EVENTS

4 more chosen for West Texas Walk of Fame

William Kerns A-J Media Entertainment Editor
Josh Abbott

Four West Texans have been chosen by Civic Lubbock Inc. for induction this fall into the West Texas Walk of Fame.

The four 2018 inductees are award-winning singer-songwriter and band leader Josh Abbott, the late musician and actor Donnie Allison, world-touring singer-songwriter Bob Livingston and world-renowned sculptor Garland A. Weeks.

They will be inducted at 7 p.m. Oct. 3 in a free public ceremony at the Lubbock Memorial Civic Center Theater, 1501 Mac Davis Lane. Seating is general admission, and first-come, first seated.

The Walk of Fame was born shortly after the 1979 unveiling of a life-size statue of Buddy Holly, sculpted by Grant Speed.

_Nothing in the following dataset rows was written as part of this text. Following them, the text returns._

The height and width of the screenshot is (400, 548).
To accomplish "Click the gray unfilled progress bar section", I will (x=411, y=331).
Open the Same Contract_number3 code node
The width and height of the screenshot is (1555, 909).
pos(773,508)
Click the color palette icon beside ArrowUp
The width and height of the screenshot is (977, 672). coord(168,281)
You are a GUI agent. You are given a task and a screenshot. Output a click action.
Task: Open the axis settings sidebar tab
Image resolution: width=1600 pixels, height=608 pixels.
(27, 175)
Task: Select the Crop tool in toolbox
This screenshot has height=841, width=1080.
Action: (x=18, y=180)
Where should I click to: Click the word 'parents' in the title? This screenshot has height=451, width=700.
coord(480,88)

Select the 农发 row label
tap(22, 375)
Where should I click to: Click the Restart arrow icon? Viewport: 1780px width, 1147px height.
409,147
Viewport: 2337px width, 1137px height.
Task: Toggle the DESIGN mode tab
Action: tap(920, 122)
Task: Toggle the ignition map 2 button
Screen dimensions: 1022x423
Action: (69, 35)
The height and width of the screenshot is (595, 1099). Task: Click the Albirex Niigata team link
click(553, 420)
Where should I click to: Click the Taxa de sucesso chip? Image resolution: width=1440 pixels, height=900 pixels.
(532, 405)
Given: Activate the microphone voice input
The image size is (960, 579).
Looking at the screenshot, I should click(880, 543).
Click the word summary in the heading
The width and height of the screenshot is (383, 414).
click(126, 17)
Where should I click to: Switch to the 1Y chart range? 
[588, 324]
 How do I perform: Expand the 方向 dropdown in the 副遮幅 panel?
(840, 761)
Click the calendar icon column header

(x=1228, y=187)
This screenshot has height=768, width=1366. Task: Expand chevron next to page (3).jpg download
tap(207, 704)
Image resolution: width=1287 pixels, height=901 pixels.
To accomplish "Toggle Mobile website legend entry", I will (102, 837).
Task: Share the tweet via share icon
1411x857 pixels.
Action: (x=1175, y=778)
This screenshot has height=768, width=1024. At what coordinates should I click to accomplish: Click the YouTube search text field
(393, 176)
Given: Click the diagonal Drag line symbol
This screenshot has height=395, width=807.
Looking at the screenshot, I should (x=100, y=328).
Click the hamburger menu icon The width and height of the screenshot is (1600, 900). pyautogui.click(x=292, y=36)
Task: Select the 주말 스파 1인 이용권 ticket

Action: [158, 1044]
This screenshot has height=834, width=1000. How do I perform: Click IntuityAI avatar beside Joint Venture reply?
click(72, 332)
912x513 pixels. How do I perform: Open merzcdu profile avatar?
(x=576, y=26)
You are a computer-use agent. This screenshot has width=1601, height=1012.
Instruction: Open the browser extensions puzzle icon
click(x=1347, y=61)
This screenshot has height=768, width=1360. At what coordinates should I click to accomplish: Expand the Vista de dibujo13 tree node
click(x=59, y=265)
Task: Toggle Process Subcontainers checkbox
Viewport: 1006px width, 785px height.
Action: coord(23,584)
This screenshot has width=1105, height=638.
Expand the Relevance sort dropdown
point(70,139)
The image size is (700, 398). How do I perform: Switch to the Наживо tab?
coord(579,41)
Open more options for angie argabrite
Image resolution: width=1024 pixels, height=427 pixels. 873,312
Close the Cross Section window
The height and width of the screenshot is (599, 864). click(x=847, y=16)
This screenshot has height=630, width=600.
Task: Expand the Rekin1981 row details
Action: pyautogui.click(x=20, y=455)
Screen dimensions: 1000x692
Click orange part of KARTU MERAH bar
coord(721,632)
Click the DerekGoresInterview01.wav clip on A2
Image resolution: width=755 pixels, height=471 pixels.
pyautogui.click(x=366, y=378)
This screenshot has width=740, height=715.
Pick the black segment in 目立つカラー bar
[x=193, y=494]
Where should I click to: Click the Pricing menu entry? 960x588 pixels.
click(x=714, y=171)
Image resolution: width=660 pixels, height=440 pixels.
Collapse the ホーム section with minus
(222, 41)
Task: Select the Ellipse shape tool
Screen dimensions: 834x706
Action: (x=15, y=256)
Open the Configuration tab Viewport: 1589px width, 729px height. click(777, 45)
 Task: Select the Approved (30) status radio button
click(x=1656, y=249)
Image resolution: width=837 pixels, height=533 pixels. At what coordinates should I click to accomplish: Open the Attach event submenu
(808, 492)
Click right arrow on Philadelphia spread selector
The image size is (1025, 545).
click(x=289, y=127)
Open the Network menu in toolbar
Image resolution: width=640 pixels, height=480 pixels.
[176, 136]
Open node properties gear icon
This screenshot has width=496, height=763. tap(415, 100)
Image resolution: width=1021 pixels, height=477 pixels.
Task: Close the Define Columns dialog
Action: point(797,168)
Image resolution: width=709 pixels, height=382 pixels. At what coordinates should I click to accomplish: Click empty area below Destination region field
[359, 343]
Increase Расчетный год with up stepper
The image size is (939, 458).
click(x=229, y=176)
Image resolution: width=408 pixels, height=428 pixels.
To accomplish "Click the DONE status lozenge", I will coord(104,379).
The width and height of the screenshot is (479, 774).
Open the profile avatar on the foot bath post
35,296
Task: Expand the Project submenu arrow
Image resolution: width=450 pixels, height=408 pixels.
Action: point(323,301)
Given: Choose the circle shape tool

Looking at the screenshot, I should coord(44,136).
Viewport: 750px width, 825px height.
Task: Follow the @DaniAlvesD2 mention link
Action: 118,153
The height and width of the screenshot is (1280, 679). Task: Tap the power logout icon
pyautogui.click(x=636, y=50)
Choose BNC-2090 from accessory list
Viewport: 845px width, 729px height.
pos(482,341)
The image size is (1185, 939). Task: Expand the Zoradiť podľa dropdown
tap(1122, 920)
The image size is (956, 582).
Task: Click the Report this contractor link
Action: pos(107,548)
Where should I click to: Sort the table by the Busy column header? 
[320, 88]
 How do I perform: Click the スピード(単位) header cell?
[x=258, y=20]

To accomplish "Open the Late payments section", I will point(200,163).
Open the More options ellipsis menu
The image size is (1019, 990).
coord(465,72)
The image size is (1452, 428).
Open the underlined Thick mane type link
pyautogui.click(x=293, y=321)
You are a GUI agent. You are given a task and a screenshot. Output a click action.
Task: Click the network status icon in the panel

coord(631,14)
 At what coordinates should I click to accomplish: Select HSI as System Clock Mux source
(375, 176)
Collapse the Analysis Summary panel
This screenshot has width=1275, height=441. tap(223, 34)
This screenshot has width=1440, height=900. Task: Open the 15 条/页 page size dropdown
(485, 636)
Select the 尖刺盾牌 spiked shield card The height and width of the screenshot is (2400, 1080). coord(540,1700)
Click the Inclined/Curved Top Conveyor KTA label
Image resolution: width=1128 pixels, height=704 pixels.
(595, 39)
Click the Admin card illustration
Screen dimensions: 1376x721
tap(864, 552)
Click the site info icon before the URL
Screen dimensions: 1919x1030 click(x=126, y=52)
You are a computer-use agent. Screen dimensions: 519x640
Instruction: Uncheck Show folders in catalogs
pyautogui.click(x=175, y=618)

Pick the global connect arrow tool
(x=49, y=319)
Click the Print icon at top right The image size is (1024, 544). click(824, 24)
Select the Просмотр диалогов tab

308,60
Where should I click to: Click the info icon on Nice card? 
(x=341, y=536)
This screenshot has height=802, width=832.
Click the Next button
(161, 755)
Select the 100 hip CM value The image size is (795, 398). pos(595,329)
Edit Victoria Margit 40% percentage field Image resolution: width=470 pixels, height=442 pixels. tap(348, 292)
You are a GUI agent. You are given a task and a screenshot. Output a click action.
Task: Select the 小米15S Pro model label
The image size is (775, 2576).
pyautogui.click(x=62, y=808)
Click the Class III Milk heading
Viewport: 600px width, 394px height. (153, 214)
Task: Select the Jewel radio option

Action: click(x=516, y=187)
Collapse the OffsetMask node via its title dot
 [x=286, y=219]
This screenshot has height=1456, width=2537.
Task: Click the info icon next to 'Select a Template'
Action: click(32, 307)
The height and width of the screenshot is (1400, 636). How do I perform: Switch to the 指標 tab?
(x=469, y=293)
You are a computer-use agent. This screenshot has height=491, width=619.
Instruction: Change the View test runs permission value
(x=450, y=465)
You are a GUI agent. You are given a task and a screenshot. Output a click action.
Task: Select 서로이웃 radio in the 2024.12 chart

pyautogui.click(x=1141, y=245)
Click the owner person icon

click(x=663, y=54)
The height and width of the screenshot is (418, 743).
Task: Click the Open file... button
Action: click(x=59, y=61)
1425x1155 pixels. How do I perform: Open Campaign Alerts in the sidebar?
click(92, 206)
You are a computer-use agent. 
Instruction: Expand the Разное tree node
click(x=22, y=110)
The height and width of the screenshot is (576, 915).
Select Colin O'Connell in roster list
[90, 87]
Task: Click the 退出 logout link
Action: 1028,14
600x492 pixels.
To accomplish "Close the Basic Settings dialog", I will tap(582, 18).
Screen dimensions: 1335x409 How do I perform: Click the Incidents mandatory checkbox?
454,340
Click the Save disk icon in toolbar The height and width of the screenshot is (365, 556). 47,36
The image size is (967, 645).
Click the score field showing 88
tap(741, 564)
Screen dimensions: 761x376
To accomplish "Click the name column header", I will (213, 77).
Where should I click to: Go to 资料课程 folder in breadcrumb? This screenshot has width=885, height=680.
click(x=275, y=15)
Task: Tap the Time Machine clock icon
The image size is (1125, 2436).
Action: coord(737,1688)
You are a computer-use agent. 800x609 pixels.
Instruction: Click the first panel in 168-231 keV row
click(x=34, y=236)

Larry Corbin, Jerry Coleman and entertainer Waylon Jennings initiated the idea of an award for musicians and others working in the arts from the West Texas region who found national fame. The first inductees were Buddy Holly in 1979 and Jennings in 1980.

In 1983, Civic Lubbock, Inc. began its tenure as administrator of the West Texas Walk of Fame, and that year inducted Mac Davis.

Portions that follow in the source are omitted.